Top of INFORMATION

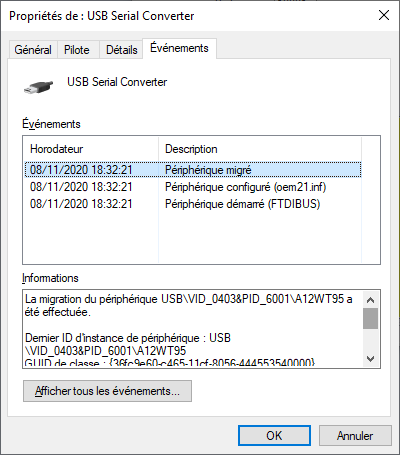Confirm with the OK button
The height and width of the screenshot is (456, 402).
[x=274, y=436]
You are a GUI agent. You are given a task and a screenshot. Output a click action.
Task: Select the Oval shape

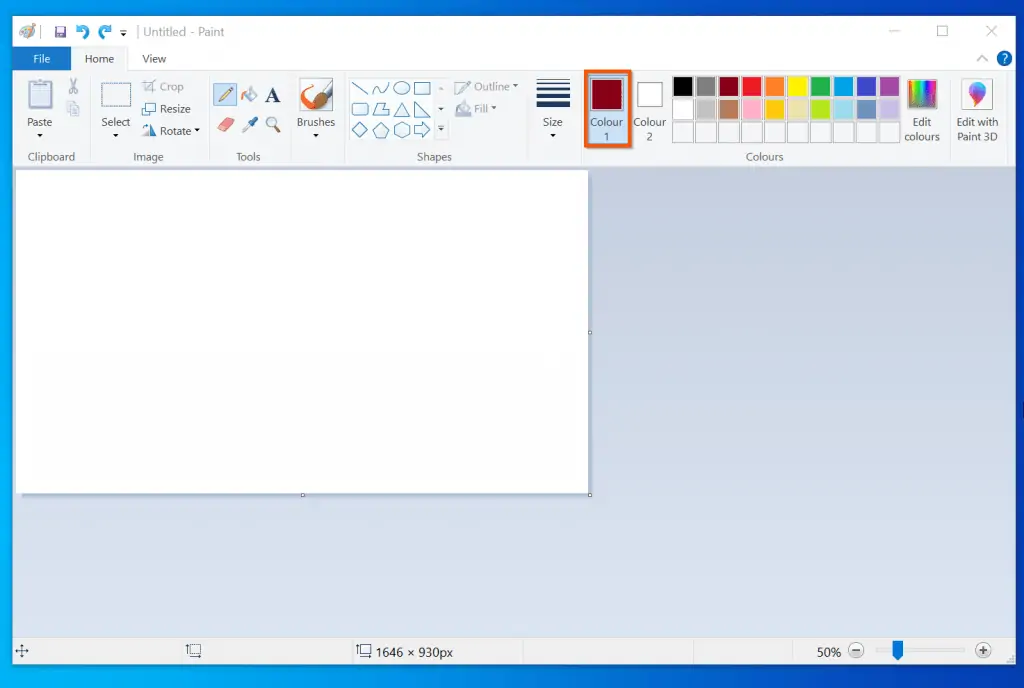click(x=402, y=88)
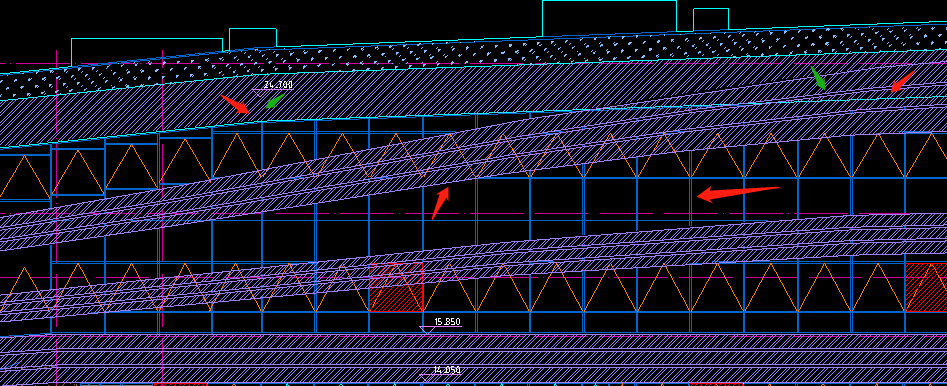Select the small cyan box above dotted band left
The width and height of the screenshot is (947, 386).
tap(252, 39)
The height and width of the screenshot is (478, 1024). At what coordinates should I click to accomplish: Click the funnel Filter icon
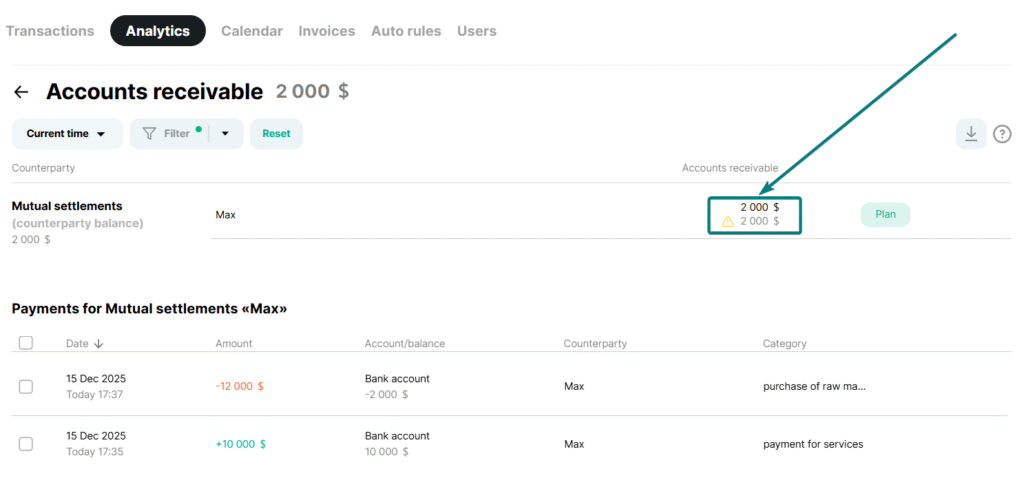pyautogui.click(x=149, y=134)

Bottom of INFORMATION

* [WHAT IS NEEDED] Repeat, exactly and only, the lines from the one containing "You are a GUI" through the final line of the data, both ends included, leaving out any picture.

* [RESPONSE]
You are a GUI agent. You are given a task and a screenshot. Output a click action.
Task: Select the Oval shape

click(x=402, y=88)
Select the small cyan box above dotted band left
The width and height of the screenshot is (947, 386).
tap(252, 39)
The height and width of the screenshot is (478, 1024). At what coordinates should I click to accomplish: Click the funnel Filter icon
pyautogui.click(x=149, y=134)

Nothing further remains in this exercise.